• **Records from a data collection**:
§
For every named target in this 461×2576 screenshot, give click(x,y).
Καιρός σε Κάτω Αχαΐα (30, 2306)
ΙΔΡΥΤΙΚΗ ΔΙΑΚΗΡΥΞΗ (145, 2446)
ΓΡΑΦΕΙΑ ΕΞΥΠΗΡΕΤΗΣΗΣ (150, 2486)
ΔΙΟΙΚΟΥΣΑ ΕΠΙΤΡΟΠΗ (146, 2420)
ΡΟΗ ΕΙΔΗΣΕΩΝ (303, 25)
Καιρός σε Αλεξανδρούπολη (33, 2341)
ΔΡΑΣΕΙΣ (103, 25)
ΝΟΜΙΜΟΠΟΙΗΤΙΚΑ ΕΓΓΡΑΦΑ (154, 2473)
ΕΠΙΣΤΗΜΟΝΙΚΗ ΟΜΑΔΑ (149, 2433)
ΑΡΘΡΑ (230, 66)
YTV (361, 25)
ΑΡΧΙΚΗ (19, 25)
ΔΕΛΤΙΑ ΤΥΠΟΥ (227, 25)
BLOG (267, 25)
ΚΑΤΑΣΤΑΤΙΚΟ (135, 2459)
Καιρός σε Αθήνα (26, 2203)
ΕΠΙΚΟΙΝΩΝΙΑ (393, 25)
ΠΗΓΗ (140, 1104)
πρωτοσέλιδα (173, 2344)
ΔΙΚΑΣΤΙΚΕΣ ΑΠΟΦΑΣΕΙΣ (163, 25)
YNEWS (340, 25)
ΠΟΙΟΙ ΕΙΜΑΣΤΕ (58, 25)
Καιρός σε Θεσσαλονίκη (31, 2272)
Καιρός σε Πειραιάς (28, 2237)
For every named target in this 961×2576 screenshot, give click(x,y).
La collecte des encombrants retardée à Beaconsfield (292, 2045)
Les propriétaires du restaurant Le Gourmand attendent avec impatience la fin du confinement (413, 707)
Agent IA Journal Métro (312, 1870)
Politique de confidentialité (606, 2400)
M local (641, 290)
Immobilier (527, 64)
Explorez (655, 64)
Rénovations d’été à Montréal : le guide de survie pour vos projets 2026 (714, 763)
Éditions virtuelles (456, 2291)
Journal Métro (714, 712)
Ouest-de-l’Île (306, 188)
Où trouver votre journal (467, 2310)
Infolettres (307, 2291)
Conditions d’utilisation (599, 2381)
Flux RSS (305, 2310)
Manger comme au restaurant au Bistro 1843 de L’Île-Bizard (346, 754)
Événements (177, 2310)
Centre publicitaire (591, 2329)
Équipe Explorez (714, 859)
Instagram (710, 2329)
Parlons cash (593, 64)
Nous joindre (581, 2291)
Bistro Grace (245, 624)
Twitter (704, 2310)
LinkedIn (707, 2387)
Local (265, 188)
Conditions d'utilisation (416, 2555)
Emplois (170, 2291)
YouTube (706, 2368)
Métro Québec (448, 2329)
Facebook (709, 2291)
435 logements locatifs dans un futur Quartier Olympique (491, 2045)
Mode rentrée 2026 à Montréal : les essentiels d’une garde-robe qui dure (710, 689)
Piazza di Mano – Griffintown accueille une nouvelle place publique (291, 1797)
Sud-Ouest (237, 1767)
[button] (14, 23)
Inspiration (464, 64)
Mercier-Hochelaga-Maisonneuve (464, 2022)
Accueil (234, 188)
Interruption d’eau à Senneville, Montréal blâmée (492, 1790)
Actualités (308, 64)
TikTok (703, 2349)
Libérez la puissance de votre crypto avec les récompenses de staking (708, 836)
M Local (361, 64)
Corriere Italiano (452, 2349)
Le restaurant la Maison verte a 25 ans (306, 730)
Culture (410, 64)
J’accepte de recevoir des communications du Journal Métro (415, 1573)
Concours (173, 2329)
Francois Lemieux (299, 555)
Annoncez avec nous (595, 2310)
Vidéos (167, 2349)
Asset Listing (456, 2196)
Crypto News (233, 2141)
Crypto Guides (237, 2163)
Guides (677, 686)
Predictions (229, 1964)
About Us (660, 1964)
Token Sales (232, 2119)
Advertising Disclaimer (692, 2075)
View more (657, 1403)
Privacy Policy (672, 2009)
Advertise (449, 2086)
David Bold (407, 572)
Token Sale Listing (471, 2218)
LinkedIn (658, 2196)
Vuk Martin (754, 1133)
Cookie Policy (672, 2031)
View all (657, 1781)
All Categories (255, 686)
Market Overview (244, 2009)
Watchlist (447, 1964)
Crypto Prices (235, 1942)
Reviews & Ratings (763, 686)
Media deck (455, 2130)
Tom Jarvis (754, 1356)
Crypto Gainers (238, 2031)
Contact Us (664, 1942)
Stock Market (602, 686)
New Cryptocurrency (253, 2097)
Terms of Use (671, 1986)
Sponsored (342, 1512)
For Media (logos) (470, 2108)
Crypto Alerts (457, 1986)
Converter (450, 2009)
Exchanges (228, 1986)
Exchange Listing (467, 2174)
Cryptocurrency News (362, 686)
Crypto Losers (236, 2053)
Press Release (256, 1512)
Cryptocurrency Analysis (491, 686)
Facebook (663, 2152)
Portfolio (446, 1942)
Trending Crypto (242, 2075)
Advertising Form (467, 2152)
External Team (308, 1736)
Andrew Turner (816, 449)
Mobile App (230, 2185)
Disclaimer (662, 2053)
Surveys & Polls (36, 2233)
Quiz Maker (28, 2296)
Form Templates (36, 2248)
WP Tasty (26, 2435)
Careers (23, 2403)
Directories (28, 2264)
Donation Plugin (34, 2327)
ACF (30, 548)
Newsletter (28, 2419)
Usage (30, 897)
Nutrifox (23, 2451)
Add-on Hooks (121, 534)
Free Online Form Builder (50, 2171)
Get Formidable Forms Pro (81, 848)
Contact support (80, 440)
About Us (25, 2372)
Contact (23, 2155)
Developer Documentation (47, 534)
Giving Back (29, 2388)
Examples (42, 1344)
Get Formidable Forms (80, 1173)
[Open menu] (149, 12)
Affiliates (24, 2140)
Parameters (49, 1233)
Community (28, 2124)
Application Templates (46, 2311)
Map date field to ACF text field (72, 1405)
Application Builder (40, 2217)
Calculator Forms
§
• **EXERCISE AIM**: Copy range, inclusive: the line holding "Crypto Alerts (457, 1986)" to the line holding "Map date field to ACF text field (72, 1405)". Reproduce exactly those lines of the records above and no others.

• **THE ANSWER**:
Crypto Alerts (457, 1986)
Converter (450, 2009)
Exchanges (228, 1986)
Exchange Listing (467, 2174)
Cryptocurrency News (362, 686)
Crypto Losers (236, 2053)
Press Release (256, 1512)
Cryptocurrency Analysis (491, 686)
Facebook (663, 2152)
Portfolio (446, 1942)
Trending Crypto (242, 2075)
Advertising Form (467, 2152)
External Team (308, 1736)
Andrew Turner (816, 449)
Mobile App (230, 2185)
Disclaimer (662, 2053)
Surveys & Polls (36, 2233)
Quiz Maker (28, 2296)
Form Templates (36, 2248)
WP Tasty (26, 2435)
Careers (23, 2403)
Directories (28, 2264)
Donation Plugin (34, 2327)
ACF (30, 548)
Newsletter (28, 2419)
Usage (30, 897)
Nutrifox (23, 2451)
Add-on Hooks (121, 534)
Free Online Form Builder (50, 2171)
Get Formidable Forms Pro (81, 848)
Contact support (80, 440)
About Us (25, 2372)
Contact (23, 2155)
Developer Documentation (47, 534)
Giving Back (29, 2388)
Examples (42, 1344)
Get Formidable Forms (80, 1173)
[Open menu] (149, 12)
Affiliates (24, 2140)
Parameters (49, 1233)
Community (28, 2124)
Application Templates (46, 2311)
Map date field to ACF text field (72, 1405)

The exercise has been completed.